Encuentro pregoneros y vendedores ambulantes desafiando a la cuarentena y vendiéndole a compradores imaginarios que pagan en rupias de viento y sol.
Encuentro parejas y familias ahogadas en su propio vaso de tempestad y sobreviviendo a la mayor prueba posible: resistirse detrás del vago vínculo marital o de sangre que los identifica como humanos en las últimas horas de la existencia, en medio de un aislamiento social hacia afuera y hacia adentro.
Encuentro dateadores compulsivos del avance de la pandemia en todo el planeta, siguiendo curvas asesinas, de la China a la Conchinchina, de Italia a Westfalia, de Madrid a Teherán, de Guayaquil (donde los cadáveres caminan pidiendo clemencia y sepultura) a Nueva York (la ciudad que ahora duerme); calculan ellos, los dateadores del virus, su naturaleza, complejidad, mutaciones y la velocidad de propagación en días, horas, minutos y segundos. Un profundo y extendido conteo regresivo que sólo espera un “toc toc” en la próxima puerta. ¿La de quién?

_Tarea A_
Según el fragmento, ¿en qué consiste la mayor prueba posible que superan las parejas y familias? Responde en una a tres oraciones.
_Tarea B_
Copia el fragmento desde "Encuentro pregoneros y" hasta "y hacia adentro.", ambos incluidos, y reemplaza "vendedores ambulantes" por "comerciantes callejeros".

_Entradas guardadas_
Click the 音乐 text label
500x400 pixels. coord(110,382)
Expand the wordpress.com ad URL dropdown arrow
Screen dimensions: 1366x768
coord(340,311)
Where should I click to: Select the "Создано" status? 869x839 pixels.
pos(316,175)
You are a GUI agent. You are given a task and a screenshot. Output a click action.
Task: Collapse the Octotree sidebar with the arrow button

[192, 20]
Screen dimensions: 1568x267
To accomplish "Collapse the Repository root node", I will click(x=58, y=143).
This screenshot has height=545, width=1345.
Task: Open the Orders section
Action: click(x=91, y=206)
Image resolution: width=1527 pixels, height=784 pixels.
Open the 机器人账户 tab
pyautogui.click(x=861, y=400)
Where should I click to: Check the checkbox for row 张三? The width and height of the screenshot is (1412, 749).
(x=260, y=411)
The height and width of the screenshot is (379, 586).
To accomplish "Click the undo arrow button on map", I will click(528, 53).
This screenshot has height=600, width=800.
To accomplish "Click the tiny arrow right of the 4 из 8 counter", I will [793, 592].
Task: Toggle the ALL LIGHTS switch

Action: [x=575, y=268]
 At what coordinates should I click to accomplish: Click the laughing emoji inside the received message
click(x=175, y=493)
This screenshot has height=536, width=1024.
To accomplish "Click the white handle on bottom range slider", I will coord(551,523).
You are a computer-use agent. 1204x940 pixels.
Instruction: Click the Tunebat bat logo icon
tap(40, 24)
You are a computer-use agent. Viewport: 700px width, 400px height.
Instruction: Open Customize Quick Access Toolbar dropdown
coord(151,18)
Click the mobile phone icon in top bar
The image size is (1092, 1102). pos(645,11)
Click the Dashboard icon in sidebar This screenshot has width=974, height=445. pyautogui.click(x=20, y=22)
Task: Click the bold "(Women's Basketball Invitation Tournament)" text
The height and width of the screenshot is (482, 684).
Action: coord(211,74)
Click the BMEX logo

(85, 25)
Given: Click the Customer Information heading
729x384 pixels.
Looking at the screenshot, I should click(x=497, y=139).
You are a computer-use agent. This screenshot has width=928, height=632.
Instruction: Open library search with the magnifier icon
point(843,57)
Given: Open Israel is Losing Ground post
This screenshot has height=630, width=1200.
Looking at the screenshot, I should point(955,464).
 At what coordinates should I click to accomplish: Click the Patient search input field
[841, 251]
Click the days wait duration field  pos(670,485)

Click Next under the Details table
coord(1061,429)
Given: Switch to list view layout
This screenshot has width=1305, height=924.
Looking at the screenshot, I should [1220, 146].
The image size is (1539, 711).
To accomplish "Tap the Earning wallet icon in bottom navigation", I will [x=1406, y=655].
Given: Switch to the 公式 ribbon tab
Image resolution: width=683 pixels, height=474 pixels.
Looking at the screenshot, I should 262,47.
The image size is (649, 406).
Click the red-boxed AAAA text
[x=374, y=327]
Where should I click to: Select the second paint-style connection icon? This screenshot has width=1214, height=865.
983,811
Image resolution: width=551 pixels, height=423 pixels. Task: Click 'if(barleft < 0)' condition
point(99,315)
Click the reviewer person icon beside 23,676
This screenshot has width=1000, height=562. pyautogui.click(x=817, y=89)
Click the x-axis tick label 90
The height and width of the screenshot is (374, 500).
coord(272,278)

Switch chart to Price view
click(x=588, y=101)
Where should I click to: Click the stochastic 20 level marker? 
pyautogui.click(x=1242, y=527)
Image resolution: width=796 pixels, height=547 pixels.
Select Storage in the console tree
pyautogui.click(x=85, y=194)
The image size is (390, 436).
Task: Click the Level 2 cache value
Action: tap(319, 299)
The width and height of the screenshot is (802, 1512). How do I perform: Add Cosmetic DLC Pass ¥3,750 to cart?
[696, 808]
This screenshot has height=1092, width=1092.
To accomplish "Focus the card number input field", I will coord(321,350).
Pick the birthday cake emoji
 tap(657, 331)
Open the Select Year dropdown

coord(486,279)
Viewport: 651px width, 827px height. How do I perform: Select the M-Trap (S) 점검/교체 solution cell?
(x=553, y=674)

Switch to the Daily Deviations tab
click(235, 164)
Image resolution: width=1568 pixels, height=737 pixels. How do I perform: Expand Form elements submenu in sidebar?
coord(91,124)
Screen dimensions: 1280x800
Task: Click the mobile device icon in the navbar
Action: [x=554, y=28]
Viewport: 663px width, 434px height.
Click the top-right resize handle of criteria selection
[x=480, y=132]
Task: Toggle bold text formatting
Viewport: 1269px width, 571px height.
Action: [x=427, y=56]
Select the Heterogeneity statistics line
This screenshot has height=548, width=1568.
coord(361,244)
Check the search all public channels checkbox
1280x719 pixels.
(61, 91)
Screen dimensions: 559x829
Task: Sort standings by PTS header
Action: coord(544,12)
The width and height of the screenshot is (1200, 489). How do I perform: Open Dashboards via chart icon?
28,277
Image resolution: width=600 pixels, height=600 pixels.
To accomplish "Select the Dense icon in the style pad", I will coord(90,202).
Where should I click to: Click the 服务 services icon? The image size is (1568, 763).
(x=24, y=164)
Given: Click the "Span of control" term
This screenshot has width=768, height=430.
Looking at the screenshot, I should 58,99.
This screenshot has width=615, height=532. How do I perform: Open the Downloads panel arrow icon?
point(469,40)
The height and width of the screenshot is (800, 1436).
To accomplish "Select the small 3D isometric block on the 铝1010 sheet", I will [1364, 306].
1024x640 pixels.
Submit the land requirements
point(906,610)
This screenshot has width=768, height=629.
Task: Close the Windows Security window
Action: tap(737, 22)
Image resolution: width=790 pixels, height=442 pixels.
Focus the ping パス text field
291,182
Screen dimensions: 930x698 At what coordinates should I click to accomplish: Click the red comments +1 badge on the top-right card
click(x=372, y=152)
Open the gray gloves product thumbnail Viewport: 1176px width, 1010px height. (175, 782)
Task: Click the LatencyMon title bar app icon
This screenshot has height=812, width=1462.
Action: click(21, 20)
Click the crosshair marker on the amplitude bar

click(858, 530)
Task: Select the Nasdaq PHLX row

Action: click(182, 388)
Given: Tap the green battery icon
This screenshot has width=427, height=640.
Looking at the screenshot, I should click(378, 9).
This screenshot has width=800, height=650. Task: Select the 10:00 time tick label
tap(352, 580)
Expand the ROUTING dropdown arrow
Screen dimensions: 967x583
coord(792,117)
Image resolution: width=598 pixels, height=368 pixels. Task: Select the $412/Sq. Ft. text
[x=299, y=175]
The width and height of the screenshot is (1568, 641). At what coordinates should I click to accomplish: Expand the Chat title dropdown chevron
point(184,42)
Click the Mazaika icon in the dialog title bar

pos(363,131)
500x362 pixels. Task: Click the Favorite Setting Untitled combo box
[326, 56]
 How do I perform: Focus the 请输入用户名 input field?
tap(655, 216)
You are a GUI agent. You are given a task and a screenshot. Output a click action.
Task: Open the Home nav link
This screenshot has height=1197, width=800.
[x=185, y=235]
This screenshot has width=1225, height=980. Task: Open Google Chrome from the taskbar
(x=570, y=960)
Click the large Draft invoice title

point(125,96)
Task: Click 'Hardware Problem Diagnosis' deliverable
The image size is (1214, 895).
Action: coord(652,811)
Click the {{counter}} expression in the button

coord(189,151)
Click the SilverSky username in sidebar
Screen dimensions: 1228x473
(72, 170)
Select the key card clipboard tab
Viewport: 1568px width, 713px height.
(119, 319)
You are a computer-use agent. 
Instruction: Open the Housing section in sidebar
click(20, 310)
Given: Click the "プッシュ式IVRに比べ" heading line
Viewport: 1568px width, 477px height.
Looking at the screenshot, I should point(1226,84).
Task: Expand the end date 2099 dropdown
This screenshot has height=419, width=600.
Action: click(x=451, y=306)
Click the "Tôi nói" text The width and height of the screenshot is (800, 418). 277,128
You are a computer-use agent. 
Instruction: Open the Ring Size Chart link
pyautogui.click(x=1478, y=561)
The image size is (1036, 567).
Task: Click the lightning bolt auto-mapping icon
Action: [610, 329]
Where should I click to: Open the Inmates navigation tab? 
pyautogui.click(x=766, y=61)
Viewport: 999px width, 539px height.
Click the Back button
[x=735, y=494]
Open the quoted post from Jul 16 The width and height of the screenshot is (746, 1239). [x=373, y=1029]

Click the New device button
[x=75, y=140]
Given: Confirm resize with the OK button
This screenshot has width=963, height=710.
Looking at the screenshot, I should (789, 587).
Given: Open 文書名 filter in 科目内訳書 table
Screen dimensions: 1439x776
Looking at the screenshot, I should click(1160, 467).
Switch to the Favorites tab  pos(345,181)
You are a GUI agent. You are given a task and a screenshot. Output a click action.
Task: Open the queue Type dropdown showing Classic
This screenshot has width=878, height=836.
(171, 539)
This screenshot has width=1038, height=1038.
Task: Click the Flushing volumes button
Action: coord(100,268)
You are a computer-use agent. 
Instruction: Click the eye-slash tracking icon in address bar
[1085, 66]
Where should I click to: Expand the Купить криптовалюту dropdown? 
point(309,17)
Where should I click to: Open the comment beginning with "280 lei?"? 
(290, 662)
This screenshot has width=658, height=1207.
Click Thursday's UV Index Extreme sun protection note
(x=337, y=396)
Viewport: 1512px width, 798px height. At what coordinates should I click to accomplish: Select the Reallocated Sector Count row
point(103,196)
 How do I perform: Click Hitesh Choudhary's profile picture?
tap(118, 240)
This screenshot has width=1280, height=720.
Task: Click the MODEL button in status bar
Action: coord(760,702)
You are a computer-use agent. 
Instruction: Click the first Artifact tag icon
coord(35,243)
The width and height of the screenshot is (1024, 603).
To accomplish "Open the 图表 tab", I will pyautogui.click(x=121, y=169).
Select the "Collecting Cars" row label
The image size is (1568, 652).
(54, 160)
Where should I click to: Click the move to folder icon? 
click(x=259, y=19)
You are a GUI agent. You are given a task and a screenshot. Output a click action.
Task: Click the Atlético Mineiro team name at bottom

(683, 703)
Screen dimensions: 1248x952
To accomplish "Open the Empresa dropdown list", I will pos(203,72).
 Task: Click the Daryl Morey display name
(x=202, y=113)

_Respuesta A_
Consiste en resistirse detrás del vago vínculo marital o de sangre que los identifica como humanos en las últimas horas de la existencia. Esto ocurre en medio de un aislamiento social hacia afuera y hacia adentro.

_Respuesta B_
Encuentro pregoneros y comerciantes callejeros desafiando a la cuarentena y vendiéndole a compradores imaginarios que pagan en rupias de viento y sol.
Encuentro parejas y familias ahogadas en su propio vaso de tempestad y sobreviviendo a la mayor prueba posible: resistirse detrás del vago vínculo marital o de sangre que los identifica como humanos en las últimas horas de la existencia, en medio de un aislamiento social hacia afuera y hacia adentro.